Document parsing and data extraction library that lets you extract text, images, attachments, barcodes and structured content from popular formats such as PDF, Word, Excel, PowerPoint, emails, archives, images and more.
Project description
Product Home | Docs | Live Demos | API Reference | Blog | Search | Free Support Forum | Temporary License
Table of Contents
- About
- Quick Example
- Key Features
- Supported Document Formats
- Feature Support Matrix
- Getting Started
- Licensing
- Support
- Additional Resources
About
GroupDocs.Parser for Python via .NET is a document parsing and data extraction library that lets you extract text, images, attachments, barcodes and structured content from popular formats such as PDF, Word, Excel, PowerPoint, emails, archives, images and more.

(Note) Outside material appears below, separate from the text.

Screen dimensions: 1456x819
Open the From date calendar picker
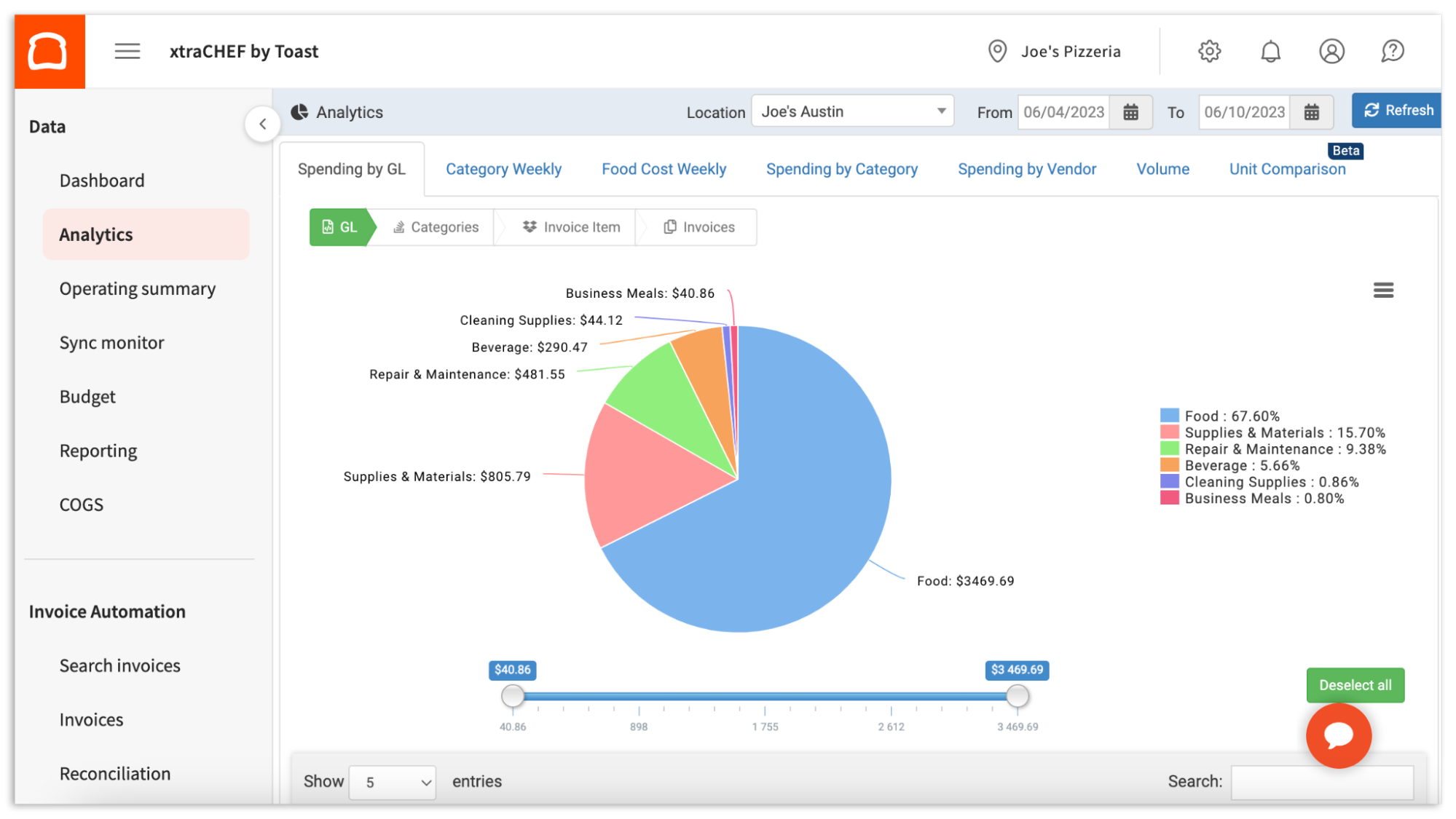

Quick Example: Extract Text from a PDF
Use a few lines of Python code to extract text from PDF and Office documents:
from groupdocs.parser import Parser
# Create a Parser instance for your document
with Parser("sample.pdf") as parser:
# Extract text from the document
text = parser.GetText()
# Print all extracted text to the console
print(text)
Key Features
GroupDocs.Parser for Python via .NET provides a single, unified API for advanced document parsing and data extraction:
- Rich text extraction & search – Extract plain or formatted text from PDFs, Office documents, emails, e‑books, archives and more, with page‑level access and advanced search options (case‑sensitive, whole‑word, regex).
- Structured content & templates – Parse document structure (headings, paragraphs, tables, text areas) and use templates to pull out strongly‑typed fields from invoices, receipts and other business documents.
- Images, attachments & barcodes – Extract embedded images, file attachments and barcodes from supported document and image formats.
- OCR for scanned documents – Use OCR to read text from scanned PDFs and raster images, optionally combining it with spell‑checking for better recognition quality.
- Wide format & platform support – Work with dozens of document, image and archive formats on Windows, Linux and macOS using the .NET‑powered parsing engine from your Python code.
Supported Document Formats
GroupDocs.Parser for Python via .NET supports a wide range of document families including:
- Word processing – DOC, DOCX, RTF, TXT, ODT and others
- PDF & markup – PDF, HTML/MHTML, Markdown, XML
- Spreadsheets – XLS, XLSX, ODS, CSV and related formats
- Presentations – PPT, PPTX, ODP and similar formats
- Email & notes – PST, OST, EML, MSG, ONE
- eBooks & web content – EPUB, MOBI, AZW3, CHM, FB2
- Images – JPEG, PNG, TIFF, GIF, BMP, SVG and more
- Archives & containers – ZIP, RAR, 7Z, TAR, GZ, BZ2
See the complete list of supported document formats.
Feature Support Matrix
GroupDocs.Parser for Python via .NET supports different features across document formats. Here's a quick overview:
| Feature | Word | Excel | PowerPoint | eBooks | ||
|---|---|---|---|---|---|---|
| Text Extraction | ✅ | ✅ | ✅ | ✅ | ✅ | ✅ |
| Table Extraction | ✅ | ✅ | ✅ | ✅ | ❌ | ⚠️ |
| Image Extraction | ✅ | ✅ | ✅ | ✅ | ✅ | ✅ |
| Hyperlink Extraction | ✅ | ✅ | ❌ | ❌ | ❌ | ⚠️ |
| Barcode Scanning | ✅ | ✅ | ✅ | ✅ | ❌ | ⚠️ |
| Metadata Extraction | ✅ | ✅ | ✅ | ✅ | ✅ | ✅ |
| Table of Contents | ✅ | ✅ | ❌ | ❌ | ❌ | ✅ |
| Template Parsing | ✅ | ✅ | ✅ | ✅ | ❌ | ❌ |
✅ Fully Supported | ⚠️ Limited Support | ❌ Not Supported
Getting Started
Prerequisites
- Python 3.5+
- Windows, Linux, or macOS
Learn more about system requirements.
Installation
You can install GroupDocs.Parser for Python via .NET from PyPI or download it from the official website.
Install from PyPI
pip install groupdocs-parser-net
Upgrade to the latest version
pip install --upgrade groupdocs-parser-net
Download from the official website
To download the GroupDocs.Parser package for your operating system, please visit the official GroupDocs Releases website and choose the appropriate package based on your system's architecture.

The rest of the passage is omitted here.